Not on mine yet, they must role it out bit by bit.

Let us know your thoughts, is it better /worse?


----------



## griffin1907 (Mar 4, 2006)

Updated my 4 to Kitkat over the air. Still using my iPhone 4S at the moment. I like the idea of google auto googling the number that calls you.

May just have to swap my SIM over to try Kitkat for a few days


----------



## Kiashuma (May 4, 2011)

Lucky folk, still not got my update yet.

This is where apple have it nailed one update for everyone at the same time.


----------



## STEALTH K3 (Dec 29, 2006)

My Nexus 4 had the 4.4 Kit Kat upgrade lastnight


----------



## Kiashuma (May 4, 2011)

Mine got it today but it won't download it for some reason


----------



## Kiashuma (May 4, 2011)

Got my update working, on the face if it does not seem to change much at all. time will tell not had time to look at it properly yet.


----------



## robertdon777 (Nov 3, 2005)

Kiashuma said:


> Got my update working, on the face if it does not seem to change much at all. time will tell not had time to look at it properly yet.


Best bit is the dialing a number via keypad, much better than it used to.

Oh and you will have fun with the amount of:wave::thumb::buffer::argie::car::wall: available.


----------



## Kiashuma (May 4, 2011)

Ha ha yes i did see the number of icons for texts if thats what you call them.

Some are bizare, like a knife! Why would you want to send that??


----------

===

◆ **Instructions**
A: Answer these about the KitKat update thread:
(i) Which phone did STEALTH K3 say received the 4.4 Kit Kat upgrade?
(ii) Which phone does griffin1907 say is still in use at the moment?
(iii) What icon does Kiashuma call bizarre?
B: In the KitKat update thread, why does Kiashuma say Apple has it nailed?
C: Please reproduce the part of the KitKat update thread that opens with the words containing "Best bit is" and closes with "amount of:wave::thumb::buffer::argie::car::wall: available.".
Answer from the KitKat update thread alone.

◆ **Data provided**

===

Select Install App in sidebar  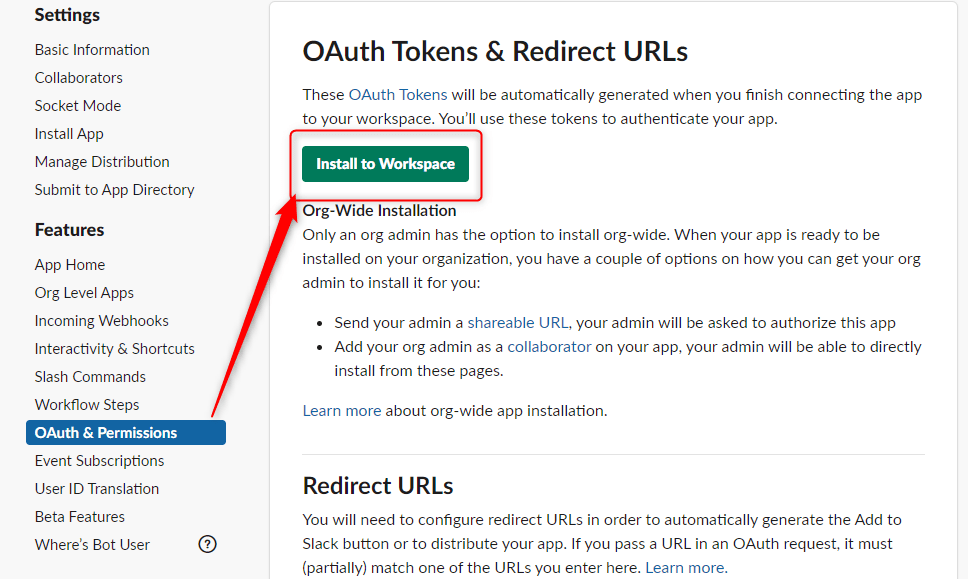click(69, 133)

===

◆ **Response list**
A:
(i) A Nexus 4.
(ii) An iPhone 4S.
(iii) A knife.

B: Kiashuma still hadn't gotten the update while others had. Apple, by contrast, releases one update for everyone at the same time.

C:
Best bit is the dialing a number via keypad, much better than it used to.

Oh and you will have fun with the amount of:wave::thumb::buffer::argie::car::wall: available.